╭─ Text segment

Main Article Content
Purpose: To evaluate the effect of executive training program on cognitive functions in patients with minor stroke.
Design: Experimental design.
Method: Minor stroke subjects were stratified by age, and then simple random sampling into the experimental and control groups. Twenty-seven patients in the experimental group received standard nursing care and the executive training program with eight tasks while 29 patients in the control group received standard nursing care and diary recording. The duration of study was four weeks. The instruments for data collection included demographics record form, case record form, and Montreal Cognitive Assessment. Data were analyzed using descriptive statistics, chi-square test, Fisher exact test, t-test, and ANCOVA.
Main findings: Compared to the control group, the experimental group had significantly higher levels of cognitive function (p < .05). Post-intervention, the experimental group had significantly higher levels of cognitive function than pre-intervention (p < .05). Level of cognitive function after receiving intervention in the experimental group was significantly higher than that before the intervention. However, the significant better cognitive function was also found in the control group.
Conclusion and recommendations: The executive training program developed by the researchers could improve cognitive functions in patients with minor stroke. Nurses should implement the executive training program in their nursing practice for minor stroke patients to improve cognitive functions and reduce the cognitive decline that can occur after minor stroke.

╰─
╭─ Data for analysis

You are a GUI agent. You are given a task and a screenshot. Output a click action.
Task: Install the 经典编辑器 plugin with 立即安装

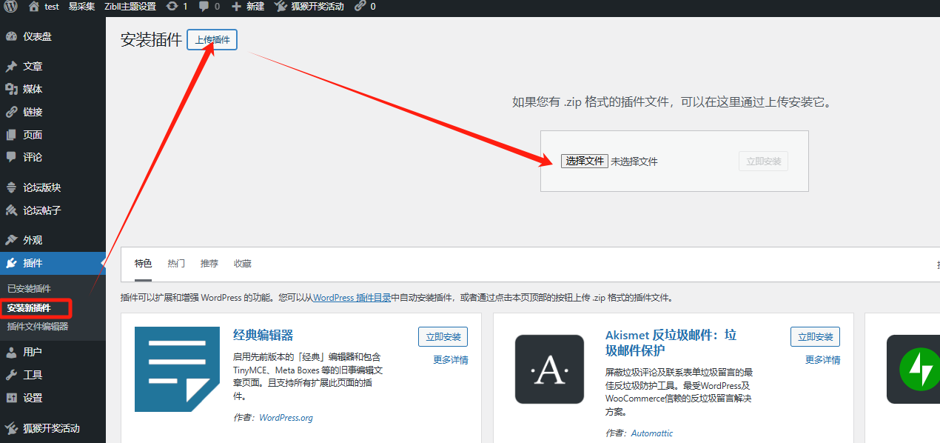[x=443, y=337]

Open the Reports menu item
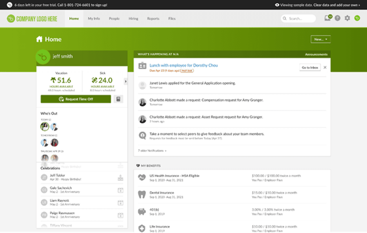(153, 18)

╰─
╭─ Data for analysis

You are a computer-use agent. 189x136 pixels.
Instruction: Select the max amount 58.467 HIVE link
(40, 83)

╰─

◆ **Prompt**
Return the passage of the stroke study summary from "Conclusion and recommendations: The" to "after minor stroke." word for word.

◆ **Response to the task**
Conclusion and recommendations: The executive training program developed by the researchers could improve cognitive functions in patients with minor stroke. Nurses should implement the executive training program in their nursing practice for minor stroke patients to improve cognitive functions and reduce the cognitive decline that can occur after minor stroke.